Saez and Zucman explain everything in a very accessible way, particularly compared to most of what is written on tax policy. They do not mention the lawyerly term “controlled foreign corporation” but instead refer to the subsidiaries of multinational firms. They do not use the term “base-erosion” but instead point out that “by and large it’s paper profits that have moved to low-tax locales over the last decades–not offices, workers, or factories.”

No experts will agree 100 percent about how to describe certain policy issues. (The distinction between tax avoidance and tax evasion, which the authors dive into, could be a significant debate itself.)  But overall it is difficult to disagree with how they present the problems.

Solutions

The authors argue that the obstacles to progressive taxation can be overcome, but that is not to say that the solutions are all simple. They say outright that hiking tax rates on individuals or corporations without making other changes to the code would be a mistake–it would leave in place all the techniques that are now available for tax dodging.

To fix the corporate tax, the authors provide solutions that start with what ITEP and others have long called for–the U.S. should tax the worldwide profits of American corporations, continuing to allow tax credits for taxes paid to other countries. This means that, effectively, the offshore profits of American corporations would not be taxed at lower rates than their domestic profits.

They then propose the more difficult work of coordinating tax rates with other industrialized countries. Presumably recognizing that international coordination on anything important is often a very long and daunting project, Saez and Zucman are quick to note that their other reforms would plug a lot of the holes even if there is no coordination.

But the idea of the G-20  governments getting together and setting a minimum tax rate may not be so far-fetched as it becomes increasingly obvious that the race to the bottom in corporate tax rates is not benefiting developed countries, who can never reduce their rates as low as the 0 percent offered by Bermuda or the Cayman Islands.

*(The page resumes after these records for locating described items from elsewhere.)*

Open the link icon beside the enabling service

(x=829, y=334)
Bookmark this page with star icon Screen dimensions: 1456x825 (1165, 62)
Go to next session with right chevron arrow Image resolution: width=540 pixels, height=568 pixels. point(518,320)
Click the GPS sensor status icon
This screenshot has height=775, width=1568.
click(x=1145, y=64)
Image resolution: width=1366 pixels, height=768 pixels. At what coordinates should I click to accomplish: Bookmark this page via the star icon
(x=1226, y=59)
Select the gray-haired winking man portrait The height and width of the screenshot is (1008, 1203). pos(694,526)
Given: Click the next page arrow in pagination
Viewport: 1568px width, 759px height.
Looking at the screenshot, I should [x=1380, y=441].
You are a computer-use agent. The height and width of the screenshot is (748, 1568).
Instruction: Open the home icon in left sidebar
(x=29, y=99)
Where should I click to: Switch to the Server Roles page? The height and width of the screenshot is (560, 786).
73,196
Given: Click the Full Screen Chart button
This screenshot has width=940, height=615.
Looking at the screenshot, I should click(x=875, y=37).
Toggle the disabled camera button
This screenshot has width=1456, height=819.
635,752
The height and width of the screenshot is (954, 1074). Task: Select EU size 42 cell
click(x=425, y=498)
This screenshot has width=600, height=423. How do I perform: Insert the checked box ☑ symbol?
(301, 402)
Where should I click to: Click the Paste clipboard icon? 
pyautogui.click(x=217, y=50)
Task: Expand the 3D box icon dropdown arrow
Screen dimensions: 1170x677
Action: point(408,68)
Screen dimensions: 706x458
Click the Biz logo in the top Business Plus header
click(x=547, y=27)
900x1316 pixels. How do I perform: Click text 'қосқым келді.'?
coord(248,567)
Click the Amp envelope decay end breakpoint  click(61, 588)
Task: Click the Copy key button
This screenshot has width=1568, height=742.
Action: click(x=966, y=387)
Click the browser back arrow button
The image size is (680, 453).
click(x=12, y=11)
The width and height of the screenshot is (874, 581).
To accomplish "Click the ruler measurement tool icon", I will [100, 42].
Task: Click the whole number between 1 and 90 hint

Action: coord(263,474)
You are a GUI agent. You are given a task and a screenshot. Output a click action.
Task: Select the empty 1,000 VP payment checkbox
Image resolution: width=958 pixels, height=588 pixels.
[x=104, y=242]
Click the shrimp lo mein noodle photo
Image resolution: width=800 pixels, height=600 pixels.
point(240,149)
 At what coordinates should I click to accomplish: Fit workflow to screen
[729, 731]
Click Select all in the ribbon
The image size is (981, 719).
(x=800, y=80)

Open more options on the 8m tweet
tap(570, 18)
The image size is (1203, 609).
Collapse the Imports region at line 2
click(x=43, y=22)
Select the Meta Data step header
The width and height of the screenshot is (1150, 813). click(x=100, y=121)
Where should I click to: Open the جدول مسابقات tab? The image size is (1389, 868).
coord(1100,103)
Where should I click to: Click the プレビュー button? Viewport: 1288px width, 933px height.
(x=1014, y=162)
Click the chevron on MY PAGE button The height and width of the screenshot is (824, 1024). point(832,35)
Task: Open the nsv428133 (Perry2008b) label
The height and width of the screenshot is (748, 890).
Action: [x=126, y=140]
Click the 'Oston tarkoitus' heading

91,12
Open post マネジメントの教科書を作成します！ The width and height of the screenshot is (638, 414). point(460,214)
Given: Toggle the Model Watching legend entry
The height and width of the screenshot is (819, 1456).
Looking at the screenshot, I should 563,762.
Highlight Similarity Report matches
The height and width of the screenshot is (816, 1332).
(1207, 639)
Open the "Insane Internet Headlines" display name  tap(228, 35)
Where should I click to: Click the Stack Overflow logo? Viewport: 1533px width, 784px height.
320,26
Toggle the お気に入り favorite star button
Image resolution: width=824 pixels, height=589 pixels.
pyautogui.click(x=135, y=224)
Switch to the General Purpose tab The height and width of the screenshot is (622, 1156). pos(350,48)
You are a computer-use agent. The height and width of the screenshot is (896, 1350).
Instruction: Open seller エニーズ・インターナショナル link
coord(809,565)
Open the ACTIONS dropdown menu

For taxing individuals, they start with proposals that are familiar, like ending the rules that tax capital gains and dividends at lower rates than other income. But the proposals go beyond that and sometimes sound like the sort of theoretically correct policies that lawmakers only occasionally consider, like providing a credit against the personal income tax for corporate taxes paid on profits distributed to shareholders as dividends. Saez and Zucman argue that if we really do ensure that corporations pay taxes, then it makes sense to provide a break from the personal income tax so that profits are not double-taxed.

Their list of proposals goes on to include a wealth tax even more aggressive than what Sens. Warren or Sanders propose and other items too numerous to list here.

Debatably, their most radical idea is to replace sales taxes and premiums paid for private health insurance with a flat rate “national income tax,” by which they mean a tax that would be paid mostly by businesses but designed in a way to apply to all types of income.

This tax would have a rate of 6 percent and would be paid by employers on all compensation (thus covering labor income), paid on all business profits with no deductions (except for economic depreciation), paid on any interest not included in business profits, and paid on any dividends or other income to the U.S. from foreign sources. Despite having a flat rate, this tax would be more progressive than the payments it would replace because it would apply effectively to all types of income.

The idea is thought-provoking and probably would work, but you don’t have to be persuaded by their more radical proposals to see that Saez and Zucman have once again pulled back the curtain on how our system is failing and how solutions are within reach.